» Given records:

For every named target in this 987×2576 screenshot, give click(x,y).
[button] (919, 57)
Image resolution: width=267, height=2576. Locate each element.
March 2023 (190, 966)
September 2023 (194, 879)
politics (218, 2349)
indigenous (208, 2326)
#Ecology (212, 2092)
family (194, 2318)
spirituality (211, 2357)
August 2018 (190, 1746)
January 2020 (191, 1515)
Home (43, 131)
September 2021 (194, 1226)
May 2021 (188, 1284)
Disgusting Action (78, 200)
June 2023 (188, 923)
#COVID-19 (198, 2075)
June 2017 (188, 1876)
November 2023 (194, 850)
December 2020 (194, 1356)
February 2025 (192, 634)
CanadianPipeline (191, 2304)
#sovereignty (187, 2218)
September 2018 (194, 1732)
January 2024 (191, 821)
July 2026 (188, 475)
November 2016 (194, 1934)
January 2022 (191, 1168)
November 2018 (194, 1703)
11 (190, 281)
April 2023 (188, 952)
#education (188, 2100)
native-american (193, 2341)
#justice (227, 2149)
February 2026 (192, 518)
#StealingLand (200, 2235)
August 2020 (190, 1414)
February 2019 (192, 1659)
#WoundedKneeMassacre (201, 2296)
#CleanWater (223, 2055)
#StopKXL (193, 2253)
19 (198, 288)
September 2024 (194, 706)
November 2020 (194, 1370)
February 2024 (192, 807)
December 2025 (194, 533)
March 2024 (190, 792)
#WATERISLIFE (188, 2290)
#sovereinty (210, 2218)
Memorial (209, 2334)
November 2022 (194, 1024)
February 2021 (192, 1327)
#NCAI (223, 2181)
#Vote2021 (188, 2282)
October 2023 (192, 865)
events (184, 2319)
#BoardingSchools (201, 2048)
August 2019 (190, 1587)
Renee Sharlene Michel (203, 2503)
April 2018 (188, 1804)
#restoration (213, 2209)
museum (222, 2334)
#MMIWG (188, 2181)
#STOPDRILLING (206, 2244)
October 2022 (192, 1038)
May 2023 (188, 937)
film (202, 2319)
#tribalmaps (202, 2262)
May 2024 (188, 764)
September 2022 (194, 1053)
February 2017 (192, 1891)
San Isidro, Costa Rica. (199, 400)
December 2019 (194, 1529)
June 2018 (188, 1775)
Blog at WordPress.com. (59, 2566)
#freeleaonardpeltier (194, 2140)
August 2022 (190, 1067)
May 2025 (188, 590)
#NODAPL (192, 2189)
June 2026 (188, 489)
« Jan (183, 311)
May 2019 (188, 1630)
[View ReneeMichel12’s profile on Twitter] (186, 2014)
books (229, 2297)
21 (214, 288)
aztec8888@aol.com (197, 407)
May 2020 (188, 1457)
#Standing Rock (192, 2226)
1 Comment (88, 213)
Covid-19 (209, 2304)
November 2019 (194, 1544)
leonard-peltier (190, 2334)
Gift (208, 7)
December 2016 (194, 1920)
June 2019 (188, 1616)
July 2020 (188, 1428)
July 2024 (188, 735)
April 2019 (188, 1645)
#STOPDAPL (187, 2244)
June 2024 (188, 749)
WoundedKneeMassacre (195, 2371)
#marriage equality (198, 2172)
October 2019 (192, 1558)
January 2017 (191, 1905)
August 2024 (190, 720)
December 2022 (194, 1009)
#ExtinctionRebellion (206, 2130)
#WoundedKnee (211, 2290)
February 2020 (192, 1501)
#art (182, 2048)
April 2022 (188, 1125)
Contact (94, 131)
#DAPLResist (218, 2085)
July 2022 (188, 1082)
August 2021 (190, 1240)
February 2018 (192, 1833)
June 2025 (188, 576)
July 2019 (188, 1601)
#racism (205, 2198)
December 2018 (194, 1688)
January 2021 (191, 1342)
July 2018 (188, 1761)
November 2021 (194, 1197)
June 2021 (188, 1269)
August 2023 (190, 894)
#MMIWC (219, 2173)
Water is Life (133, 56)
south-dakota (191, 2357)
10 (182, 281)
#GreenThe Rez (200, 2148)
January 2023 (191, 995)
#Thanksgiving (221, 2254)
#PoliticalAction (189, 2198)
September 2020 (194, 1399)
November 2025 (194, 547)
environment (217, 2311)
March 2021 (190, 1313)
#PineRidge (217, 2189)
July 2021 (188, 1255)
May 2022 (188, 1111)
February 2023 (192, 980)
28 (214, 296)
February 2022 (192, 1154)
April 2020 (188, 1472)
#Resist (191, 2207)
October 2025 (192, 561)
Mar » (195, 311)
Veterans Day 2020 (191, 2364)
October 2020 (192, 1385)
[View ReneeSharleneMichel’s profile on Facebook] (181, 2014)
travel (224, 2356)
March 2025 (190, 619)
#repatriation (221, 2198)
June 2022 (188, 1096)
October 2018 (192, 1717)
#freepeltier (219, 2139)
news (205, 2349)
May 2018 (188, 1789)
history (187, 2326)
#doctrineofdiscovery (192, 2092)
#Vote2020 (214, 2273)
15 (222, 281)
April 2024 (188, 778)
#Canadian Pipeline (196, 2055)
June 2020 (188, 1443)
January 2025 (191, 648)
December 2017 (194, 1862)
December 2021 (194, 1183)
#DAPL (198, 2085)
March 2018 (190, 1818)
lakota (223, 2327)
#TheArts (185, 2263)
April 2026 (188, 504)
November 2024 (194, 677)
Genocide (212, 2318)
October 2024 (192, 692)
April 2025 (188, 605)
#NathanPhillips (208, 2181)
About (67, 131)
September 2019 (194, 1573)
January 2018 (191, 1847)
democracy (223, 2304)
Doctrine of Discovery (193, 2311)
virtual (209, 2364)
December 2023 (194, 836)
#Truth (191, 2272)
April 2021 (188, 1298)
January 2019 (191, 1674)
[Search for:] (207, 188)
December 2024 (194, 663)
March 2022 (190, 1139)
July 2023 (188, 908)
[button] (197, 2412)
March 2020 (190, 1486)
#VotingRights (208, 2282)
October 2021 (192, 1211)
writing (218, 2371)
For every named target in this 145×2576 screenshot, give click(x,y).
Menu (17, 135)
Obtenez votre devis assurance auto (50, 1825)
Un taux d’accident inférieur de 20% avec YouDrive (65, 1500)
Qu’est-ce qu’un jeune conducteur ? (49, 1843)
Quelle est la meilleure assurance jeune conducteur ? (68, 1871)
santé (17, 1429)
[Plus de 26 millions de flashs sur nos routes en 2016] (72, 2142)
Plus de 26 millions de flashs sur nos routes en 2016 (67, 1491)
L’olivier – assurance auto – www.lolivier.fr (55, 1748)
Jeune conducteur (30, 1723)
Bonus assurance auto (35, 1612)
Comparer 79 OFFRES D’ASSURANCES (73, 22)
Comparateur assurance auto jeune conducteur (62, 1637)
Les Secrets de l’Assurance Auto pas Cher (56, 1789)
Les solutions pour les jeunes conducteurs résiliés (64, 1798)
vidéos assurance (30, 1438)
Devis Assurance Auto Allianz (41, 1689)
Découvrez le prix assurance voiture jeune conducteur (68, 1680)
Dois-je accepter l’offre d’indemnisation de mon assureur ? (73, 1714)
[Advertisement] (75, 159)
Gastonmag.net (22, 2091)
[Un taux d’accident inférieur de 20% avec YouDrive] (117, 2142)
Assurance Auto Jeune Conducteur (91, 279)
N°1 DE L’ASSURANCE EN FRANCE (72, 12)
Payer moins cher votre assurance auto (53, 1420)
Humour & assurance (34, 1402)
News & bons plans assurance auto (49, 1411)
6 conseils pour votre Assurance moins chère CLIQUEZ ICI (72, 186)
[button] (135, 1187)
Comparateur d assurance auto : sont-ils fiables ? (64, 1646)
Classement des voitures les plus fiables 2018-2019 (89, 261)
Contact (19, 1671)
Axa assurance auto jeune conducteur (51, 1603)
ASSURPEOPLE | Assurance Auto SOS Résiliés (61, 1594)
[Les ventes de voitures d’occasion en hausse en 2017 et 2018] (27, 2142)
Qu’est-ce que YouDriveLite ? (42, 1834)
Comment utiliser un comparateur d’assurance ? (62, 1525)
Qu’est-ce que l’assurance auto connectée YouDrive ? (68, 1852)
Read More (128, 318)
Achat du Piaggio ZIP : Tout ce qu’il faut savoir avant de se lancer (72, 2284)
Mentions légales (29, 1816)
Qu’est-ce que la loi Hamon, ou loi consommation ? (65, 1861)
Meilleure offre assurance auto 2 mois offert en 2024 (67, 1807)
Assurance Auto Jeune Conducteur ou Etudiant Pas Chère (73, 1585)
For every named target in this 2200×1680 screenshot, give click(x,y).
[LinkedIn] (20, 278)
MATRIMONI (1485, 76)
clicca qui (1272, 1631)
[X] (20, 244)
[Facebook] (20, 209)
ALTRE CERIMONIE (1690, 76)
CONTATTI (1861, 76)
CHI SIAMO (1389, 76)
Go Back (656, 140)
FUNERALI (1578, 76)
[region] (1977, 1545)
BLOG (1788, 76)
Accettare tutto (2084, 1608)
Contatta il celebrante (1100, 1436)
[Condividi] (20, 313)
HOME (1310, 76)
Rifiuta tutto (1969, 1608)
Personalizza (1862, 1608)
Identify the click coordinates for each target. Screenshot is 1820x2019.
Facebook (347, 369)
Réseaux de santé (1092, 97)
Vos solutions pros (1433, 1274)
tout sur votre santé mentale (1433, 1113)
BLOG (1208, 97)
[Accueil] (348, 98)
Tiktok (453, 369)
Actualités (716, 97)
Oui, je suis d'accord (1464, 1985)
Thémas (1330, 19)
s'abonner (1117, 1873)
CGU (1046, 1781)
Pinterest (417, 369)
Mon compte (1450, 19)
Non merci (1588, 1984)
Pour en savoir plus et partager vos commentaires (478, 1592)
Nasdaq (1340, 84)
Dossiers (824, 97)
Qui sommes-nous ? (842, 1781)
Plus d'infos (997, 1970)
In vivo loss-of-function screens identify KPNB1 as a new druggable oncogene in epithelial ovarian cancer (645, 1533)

» What the exercise asks: Quote exactly what appears from the line containing "s'abonner (1117, 1873)" through the final line of the listing above, including both of those lines.

» Result for this exercise:
s'abonner (1117, 1873)
CGU (1046, 1781)
Pinterest (417, 369)
Mon compte (1450, 19)
Non merci (1588, 1984)
Pour en savoir plus et partager vos commentaires (478, 1592)
Nasdaq (1340, 84)
Dossiers (824, 97)
Qui sommes-nous ? (842, 1781)
Plus d'infos (997, 1970)
In vivo loss-of-function screens identify KPNB1 as a new druggable oncogene in epithelial ovarian cancer (645, 1533)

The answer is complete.